= Castle Book II =

Role-playing game supplement

Castle Book II is a universal role-playing game supplement published by Judges Guild in 1981.

==Publication history==
Following the release of Castle Book I in 1978, Judges Guild followed up in 1979 with Castle Book II, a 64-page softcover book written by Bob Bledsaw. The book was published in several editions from 1979 to 1981; early editions have a black & white cover, later editions a full-color cover.

==Contents==
Castle Book II is a gamemaster's aid that contains 50 maps of castles and forts drawn on hex sheets, intended to be used in wilderness encounters or for campaign design, and also contains tables for generating castle names randomly.

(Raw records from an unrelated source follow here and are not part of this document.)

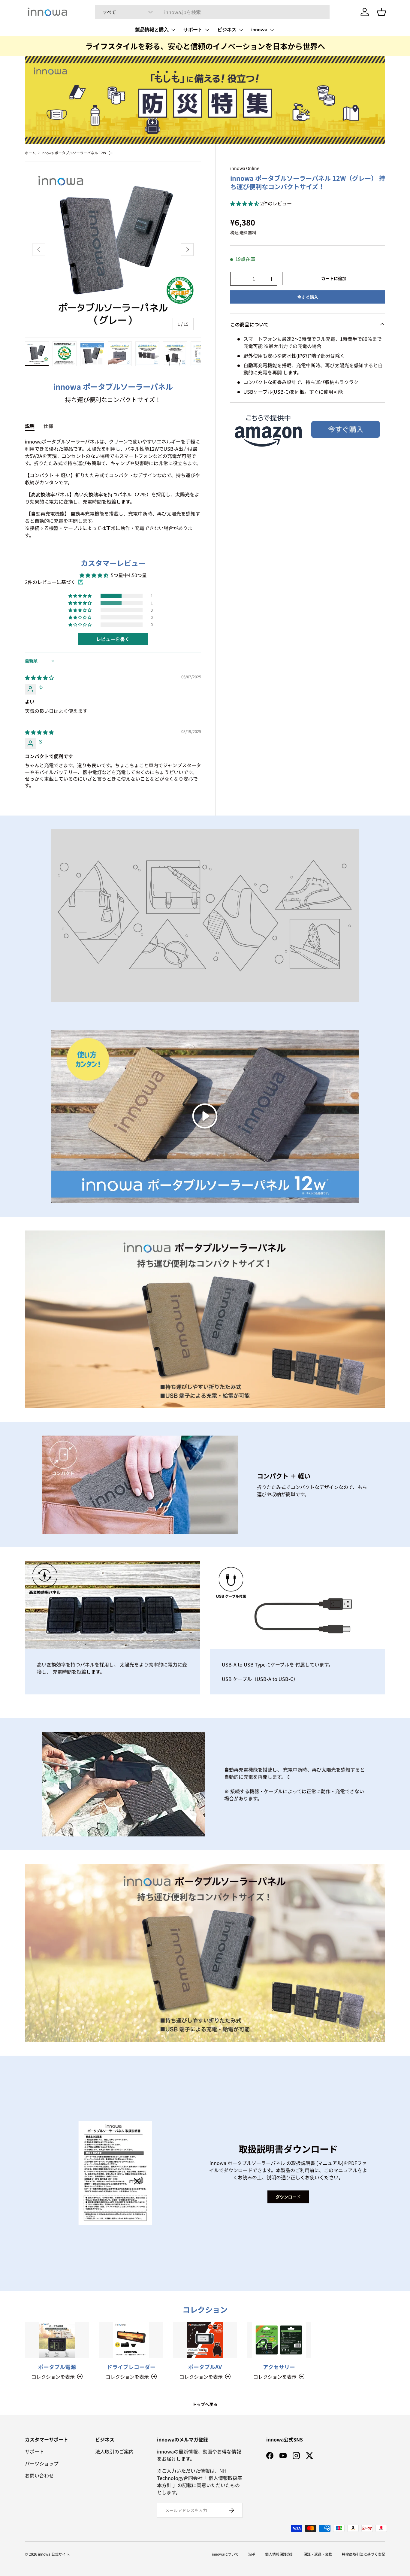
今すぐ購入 (307, 297)
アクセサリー (279, 2367)
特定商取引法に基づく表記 (363, 2553)
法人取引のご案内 (114, 2451)
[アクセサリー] (279, 2340)
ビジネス (227, 29)
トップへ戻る (205, 2404)
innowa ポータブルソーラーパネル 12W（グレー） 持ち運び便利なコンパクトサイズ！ (77, 153)
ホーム (30, 153)
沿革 (251, 2553)
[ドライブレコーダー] (131, 2340)
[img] (39, 677)
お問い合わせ (39, 2475)
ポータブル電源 (57, 2367)
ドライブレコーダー (131, 2367)
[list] (113, 250)
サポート (193, 29)
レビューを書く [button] (113, 639)
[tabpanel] (113, 488)
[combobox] (212, 12)
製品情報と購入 (152, 29)
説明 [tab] (30, 425)
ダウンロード (288, 2197)
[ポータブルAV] (205, 2340)
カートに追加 (333, 278)
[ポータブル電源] (57, 2340)
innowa (259, 29)
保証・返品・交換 (317, 2553)
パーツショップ (42, 2463)
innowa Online (244, 168)
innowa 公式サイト (53, 2553)
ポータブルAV (205, 2367)
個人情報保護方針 (279, 2553)
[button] (245, 203)
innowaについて (225, 2553)
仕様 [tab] (48, 425)
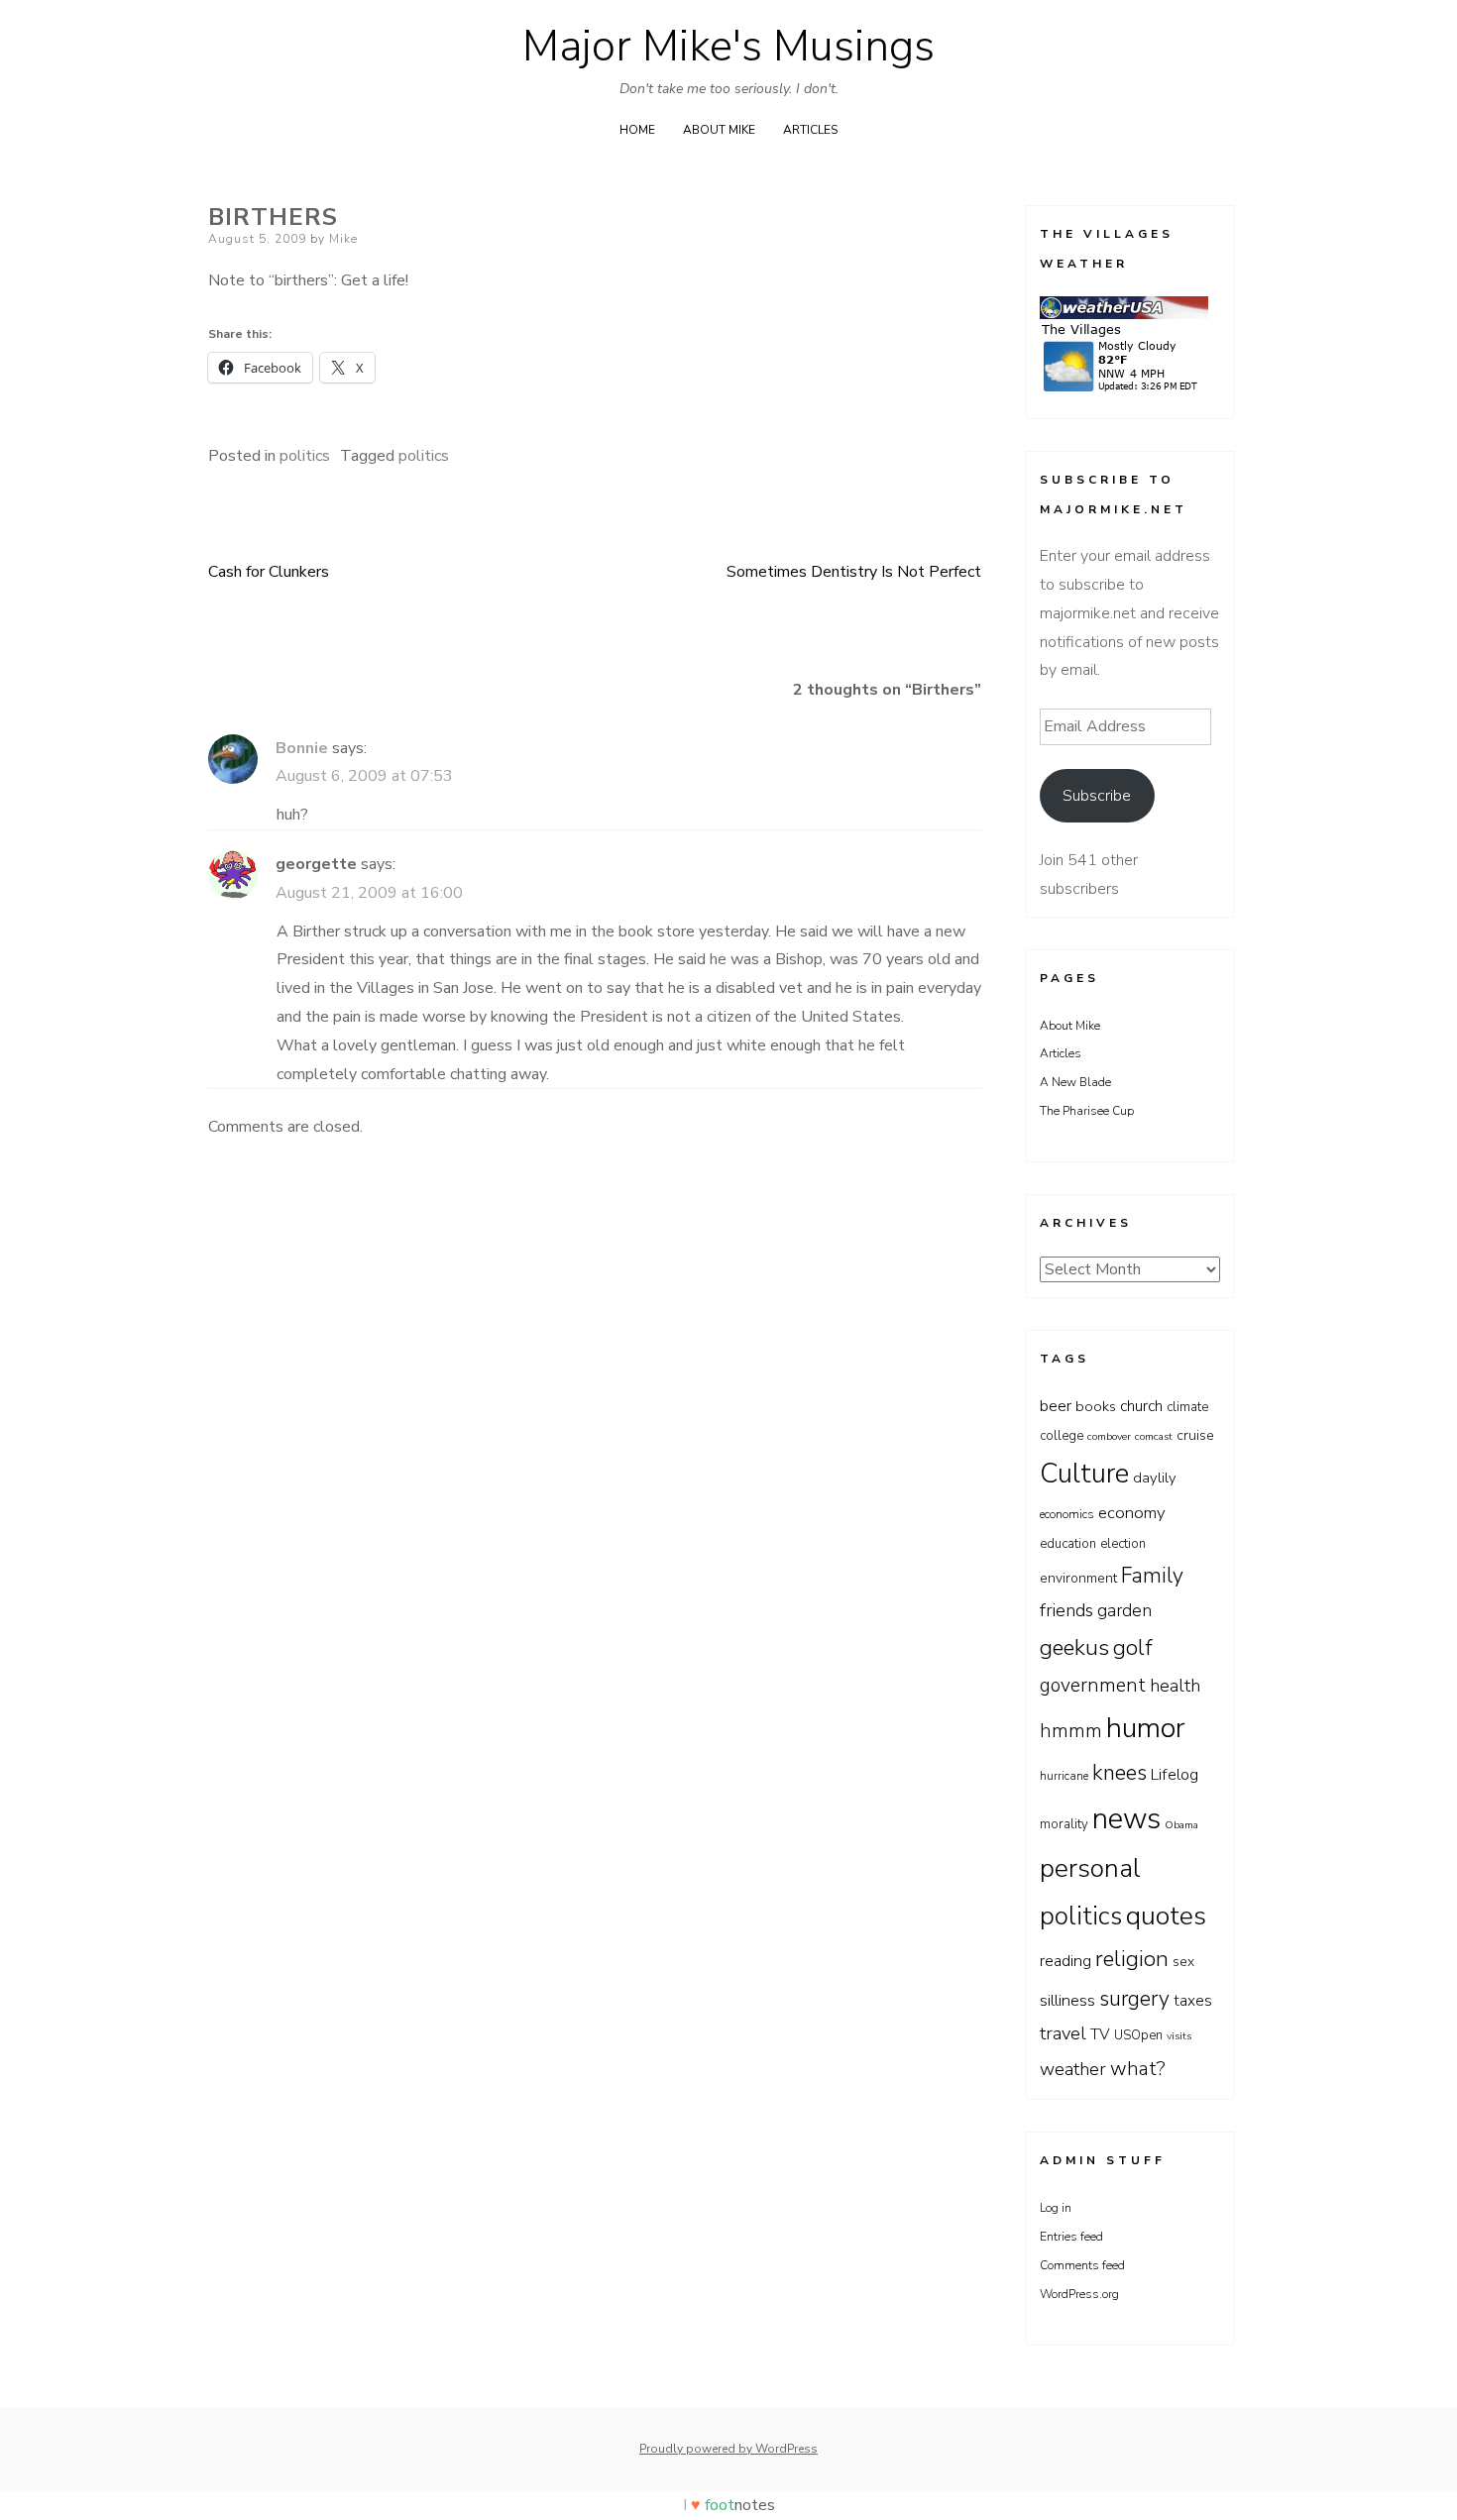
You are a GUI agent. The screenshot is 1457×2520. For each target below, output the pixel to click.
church (1141, 1405)
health (1175, 1686)
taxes (1193, 2000)
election (1123, 1544)
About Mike (719, 130)
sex (1183, 1961)
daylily (1155, 1477)
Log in (1055, 2208)
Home (637, 130)
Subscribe (1097, 796)
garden (1124, 1610)
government (1093, 1685)
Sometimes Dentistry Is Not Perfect (854, 572)
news (1126, 1818)
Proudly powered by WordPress (728, 2449)
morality (1064, 1824)
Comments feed (1082, 2265)
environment (1078, 1578)
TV (1100, 2034)
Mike (343, 239)
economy (1132, 1512)
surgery (1134, 1999)
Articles (810, 130)
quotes (1166, 1916)
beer (1055, 1405)
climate (1187, 1407)
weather (1073, 2069)
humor (1145, 1727)
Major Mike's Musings (728, 46)
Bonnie (302, 748)
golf (1133, 1648)
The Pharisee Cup (1087, 1111)
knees (1119, 1773)
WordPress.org (1079, 2294)
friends (1066, 1610)
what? (1138, 2068)
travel (1063, 2033)
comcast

The material is not designed for a specific game system, allowing the gamemaster to adapt the material to any fantasy role-playing game.

==Reception==
In the May 1988 edition of Dragon (Issue #133), Ken Rolston said, "There are no details for the functions or contents of the individual buildings, but it’s nice to have the layouts when whipping up an adventure setting on short notice."

Ken Rolston reviewed Castle Book II and The Palladium Book of European Castles in White Wolf #40 (1994) and stated that "I only use European Castles for real quick-and-dirty improvisation. On the other hand, Castle Book II curiously remains fresh and useful for me despite its outdated design."